→ What you have to do:
The records below are to be returned word for word, with pictures left out.

==== Supplied data

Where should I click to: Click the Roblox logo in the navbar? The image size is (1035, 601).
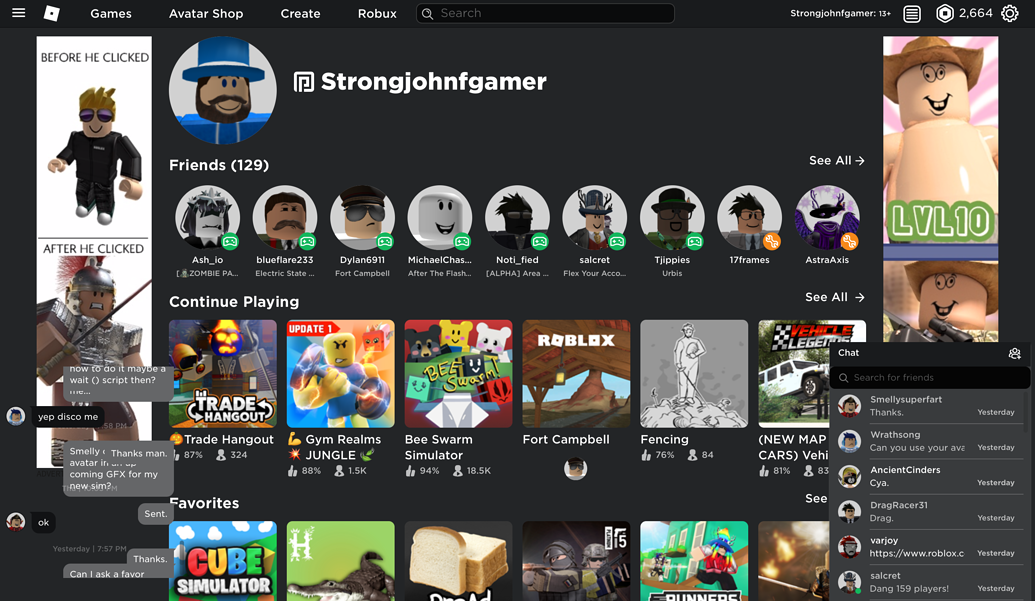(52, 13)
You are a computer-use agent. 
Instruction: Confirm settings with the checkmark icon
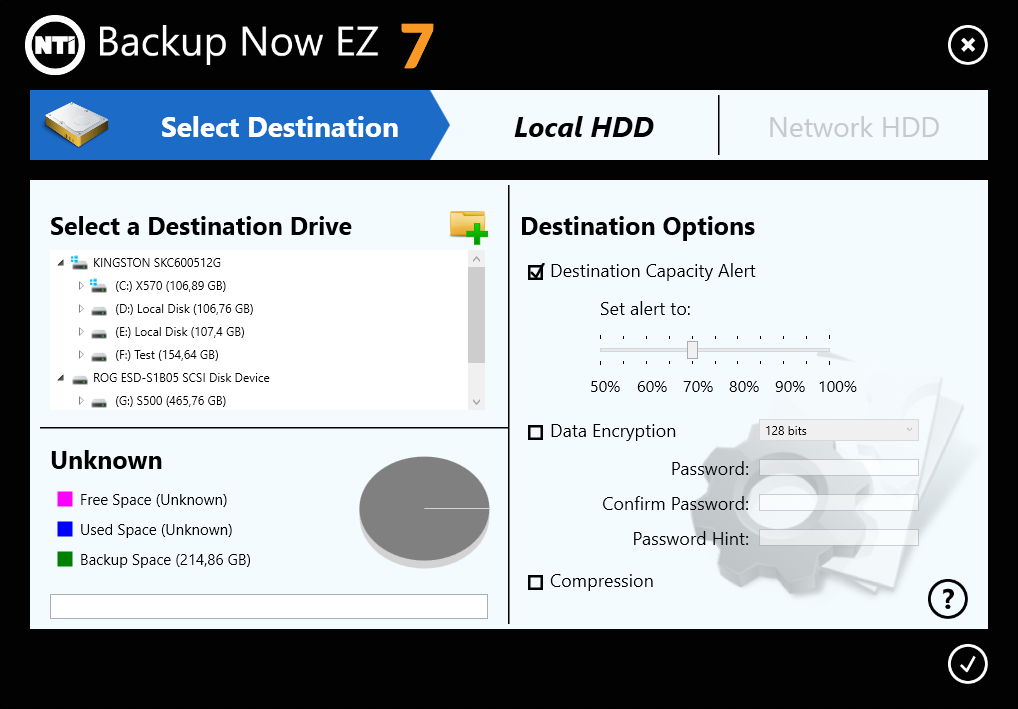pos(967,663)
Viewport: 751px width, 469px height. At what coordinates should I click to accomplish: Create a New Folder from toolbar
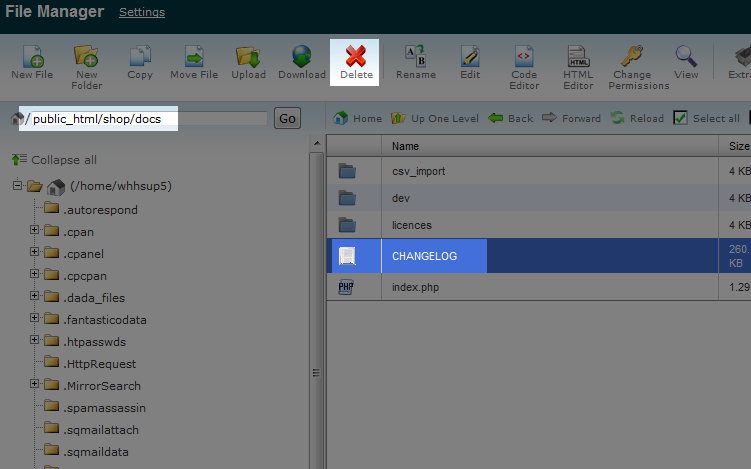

========

→ Problem solution:
Where should I click to: Click the Roblox logo in the navbar? The image size is (1035, 601).
(52, 13)
You are a computer-use agent. 
Instruction: Confirm settings with the checkmark icon
pos(967,663)
Viewport: 751px width, 469px height. At what coordinates should I click to accomplish: Create a New Folder from toolbar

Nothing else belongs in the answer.